Friday, April 13, 2012

The solution to the bully problem is ...

Bully has expired in its news cycle: rating wars with the Motion Picture Association of America, rallying (and bullying) producers, petitions on Change.org and then even more ratings bickering. Its makers have forgotten that pop culture is a fickle supporter, and Bully is already this week’s Trayvon Martin, which was last week’s Kony2012.

They’re calling this armchair activism: people using Twitter or Facebook to carpetbomb the internet for a cause without actually participating in it. I’m guilty of it. Many people are.

But Bully has another problem entirely — it offers no solution. Trayvon Martin supporters are wearing their hoodies out in mass trying to end a broader problem (gun violence) by starting with specific ones (the arrest of Trayvon’s killer, ending “Stand Your Ground” laws). Even the Kony2012 crew has a specific mission in mind (send in American advisors to arrest or kill warlord Joseph Kony).

Bully, though, just watches, and painfully so. At the end we’re supposed to know that bullying is bad, but didn’t we know that already? Certainly there is more to this problem than what comes after a hashtag. An argument can be made that a documentary is not supposed to answer questions, but ask them. My counter to that would be this: a great documentary tells a story and stories have endings, sometimes even ambiguous ones. Bully has no ending. It simply tapers off. The din of grief howls less and less until there’s silence, and then credits.
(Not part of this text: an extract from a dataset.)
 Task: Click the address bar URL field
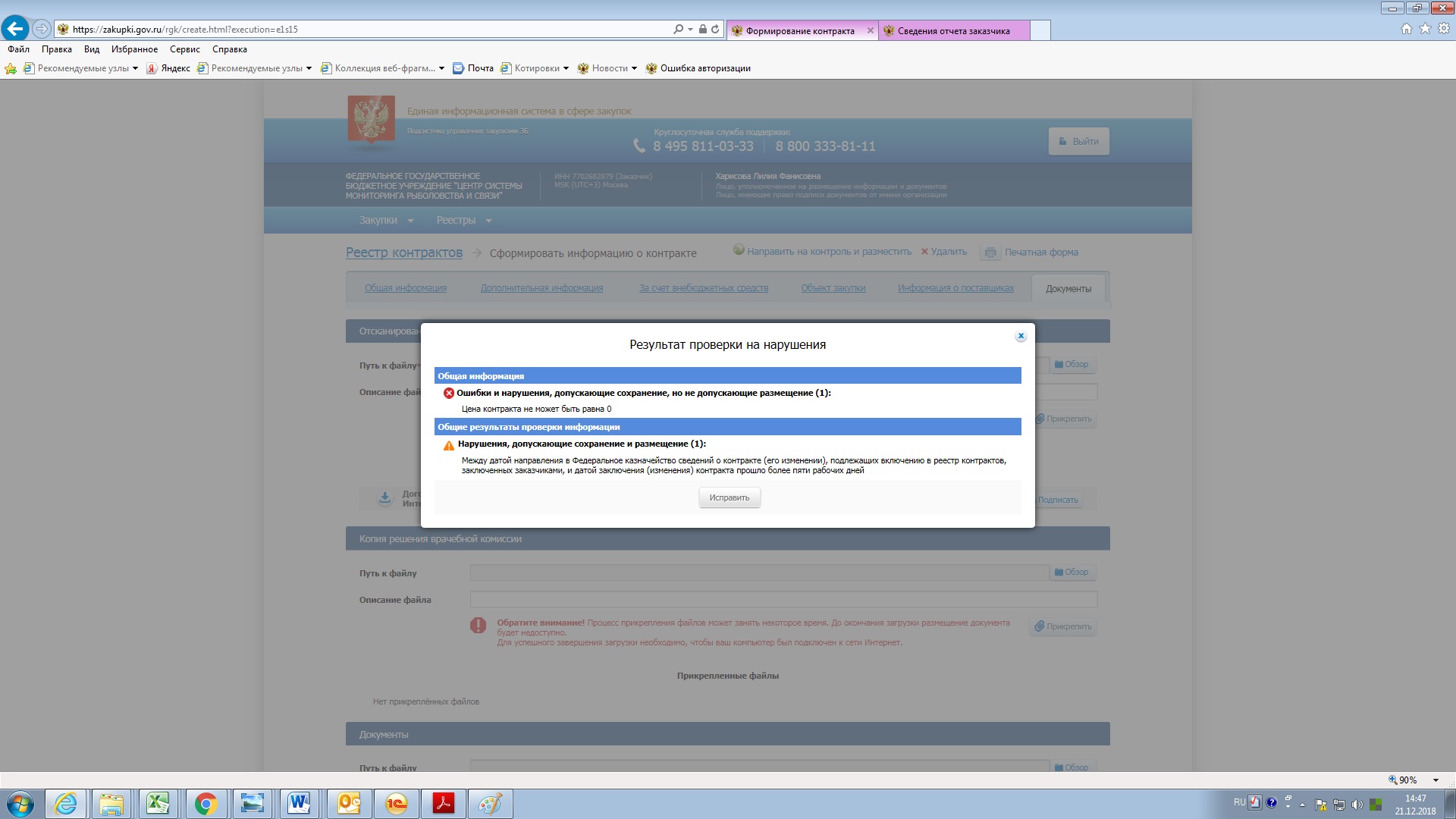tap(364, 29)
I heap criticism on Bully for not doing more, but make no mistake about it this is a powerful film, one that every young person in America should see before they’re allowed to return to school.
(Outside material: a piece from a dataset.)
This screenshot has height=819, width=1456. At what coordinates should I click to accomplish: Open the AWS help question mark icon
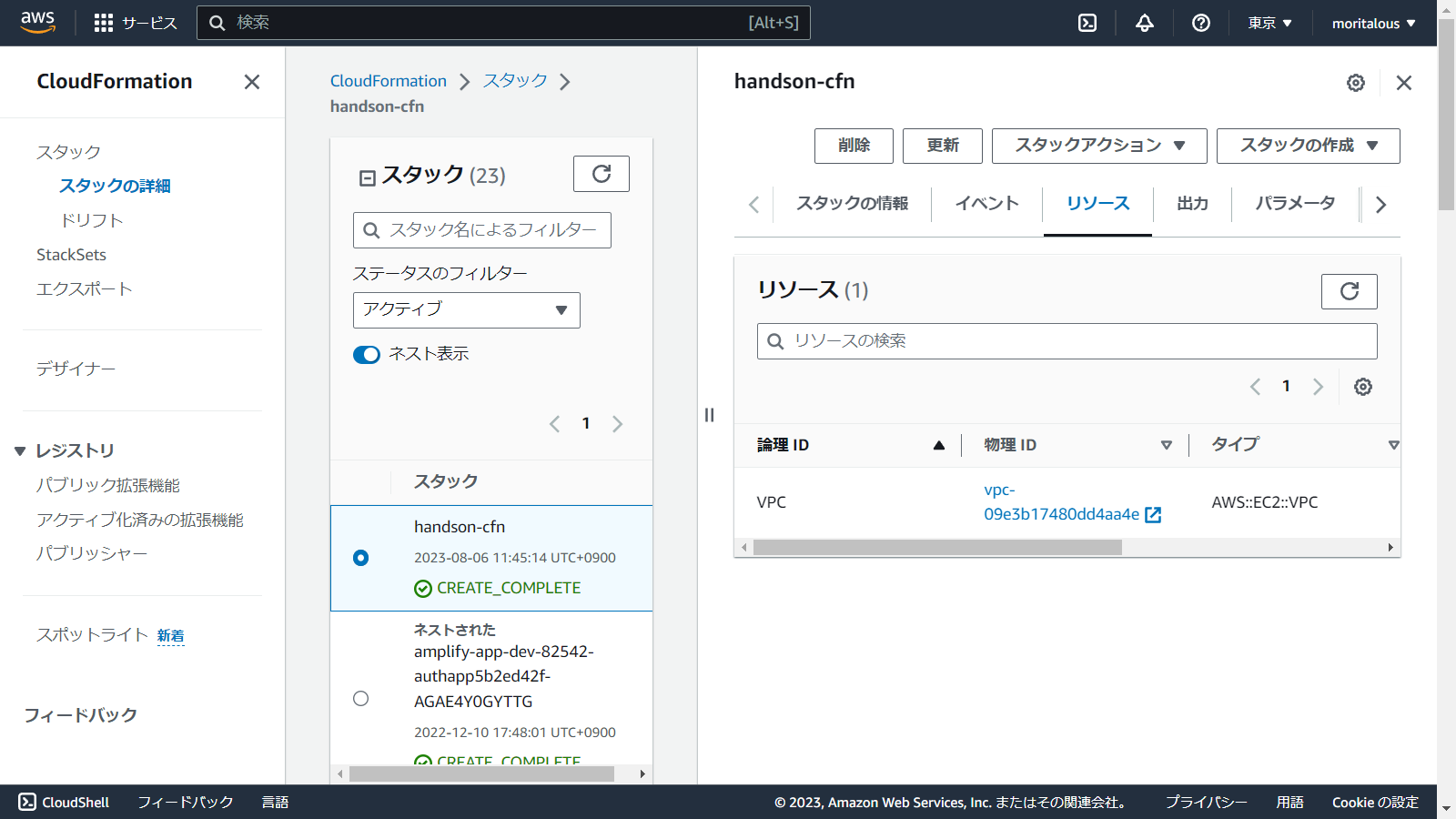[1200, 23]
Bully follows several kids as they go about their lives in small towns in the Midwest and the South. The main star is Alex, an awkward and innocent boy who is terminally taunted at his middle school. This kid … you’ll just want to hug him every time he’s on the screen. During school he quietly wanders from one failed encounter to another, and then on the bus ride home he’s assaulted in a vicious daily cycle. Every word aimed at him is cruel and hurtful. Every punch is bitter and remorseless. What’s so shocking is that the camera, a silent witness, is right there and still they brutalize this poor kid. Makes you wonder what they do when there’s no camera around.

Alex, born premature and small, comes from a good home with loving parents. One day after school, Alex tells his dad that the boys on the bus punch him, choke him and call him names, but “they’re just joking.” His father gently reminds him that those aren’t jokes, and if they are Alex isn’t in on them. Late in the film, Bully starts to really get somewhere deep with Alex. He tells the camera: “I get bullied … and sometimes it makes me want to be the bully.”

The principal at Alex’s school is a kind and patient woman, but her head is planted somewhere that isn’t decent for publication in a family newspaper. In her opinion, bullying at her school isn’t that bad. “They’re right as gold,” she says about her students. At this point we’ve already seen the footage of Alex getting choked, punched, cussed at, harassed, threatened, poked, slapped and pushed, so we know she couldn’t be more wrong. Either the principal is blind, or she’s in denial. And what about the mountain of complaints about bullies? “They’re just boys being boys.”

The film shifts between several bullying victims. One is a teen from Mississippi who had quite enough from her tormentors so she took a gun on the bus and flashed it around before she was tackled and arrested. We pick up with her story as she works her way through the justice system, and as her mother plans her return home. Another subject is a gay teen from Oklahoma. She endures bullying from the students and the teachers and eventually has to move away to find a school where she can learn in peace. It’s funny how hate comes from areas rich in religious fervor.

Bully also follows several parents who have lost children due to bully-instigated suicide. These stories are especially heartfelt and raw. Watch as one mother goes into a room and calmly points out where her son hung himself. Watch as another parent, an avid hunter with a buckskin knife on his belt and a camouflaged hat, opens himself up and accepts the embrace of young people who have committed themselves to making a difference at their schools.

Director Lee Hirsch has a terrific eye for framing and close-ups. He gets his subjects to open up and share in ways that are honest and accessible. I love how his camera follows Alex, staring at him, allowing us to admire him and his uniqueness. Hirsch’s focus — literally, the sharpness of the picture — wanders wildly within each shot. This was a stylish accessory, one that doesn’t always seem necessary. What makes the movie so unforgettable is the unprecedented access that Hirsch gets. We not only see the bullying, but the bullies themselves, and only one has their face pixilated to hide their identity.

Behind all the ratings controversy — the film won a PG-13 in a lengthy and public appeal to the MPAA — Bully is a thought-provoking and moving documentary that attempts to expose a very large, very dynamic problem. The movie has noble intentions with its frustration-laden stories about bullying, but its ultimate goal is hard to make out in the haze. Bully suggests no action, no prevention methods, no problem solving. It’s purely awareness.

At one point in Bully there’s a town hall meeting to discuss how to handle bullying. Students, parents, community leaders, police … they all shake their heads in frustration. No one has an answer. But surely someone somewhere is doing something that works. That’s a story that I wanted in this film, the one that offered a solution.